Page Banner

United States Department of Agriculture

Agricultural Research Service

Title: Cowpea Breeding in the Usa, New Varieties and Improved Germplasm

Authors
item Ehlers, J. - UNIVERSITY OF CALIFORNIA
item Fery, Richard
item Hall, A. - UNIVERSITY OF CALIFORNIA

Submitted to: Cowpea World Conference Abstracts
Publication Type: Abstract Only
Publication Acceptance Date: March 31, 2000
Publication Date: September 4, 2000
Citation: Ehlers, J.D., Fery, R.L., Hall, A.E. 2000. Cowpea breeding in the usa, new varieties and improved germplasm [Abstract]. World Cowpea Research Conference III. Ibadan, Nigeria, 4-7 September 2000.

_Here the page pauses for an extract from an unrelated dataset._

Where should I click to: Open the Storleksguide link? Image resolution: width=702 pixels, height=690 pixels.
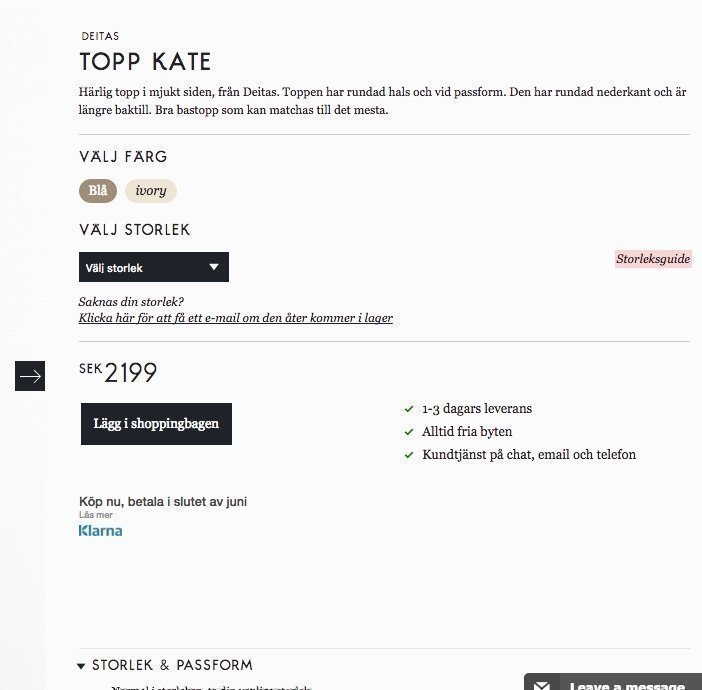pyautogui.click(x=652, y=259)
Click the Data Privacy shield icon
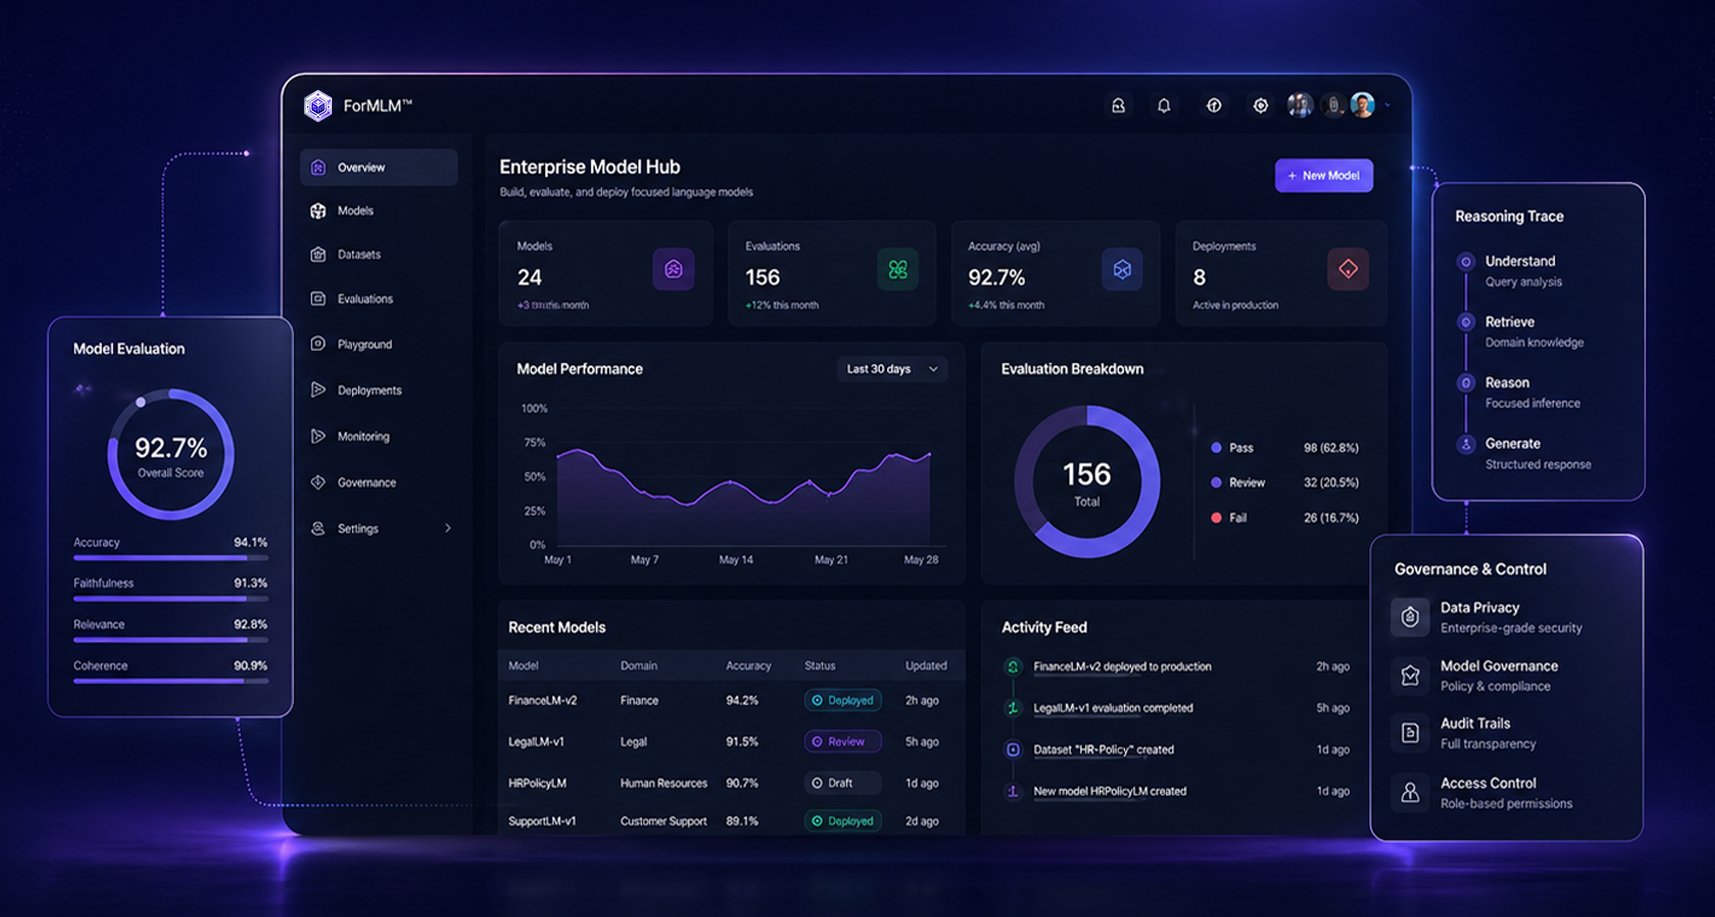This screenshot has height=917, width=1715. (x=1410, y=617)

Technical Abstract: Cowpeas are utilized in the U.S. as both a vegetable crop and a dry bean, and breeding efforts are focused on development of cultivars for specific end uses. Blackeye cultivars are developed for production of dry beans for national and international markets. 'California Blackeye No. 27' (CB27), a cultivar with a combination of high-value traits, was released in 1999. CB27 has high yield potential, superior seed quality, heat tolerance, and broad-based resistance to root-knot nematodes and Fusarium wilt. Most U.S. breeding programs have traditionally been directed towards the development of various classes of horticultural-type cultivars for the canning, freezing, fresh market, and home garden market sectors. The most interesting recent development in the horticultural arena is the acceptance of green-seeded cultivars by the freezing industry. 'Charleston Greenpack' is a leading source of raw product for the freezing industry. Development of snap, cover-crop, and insect- resistant cultivars will also be discussed.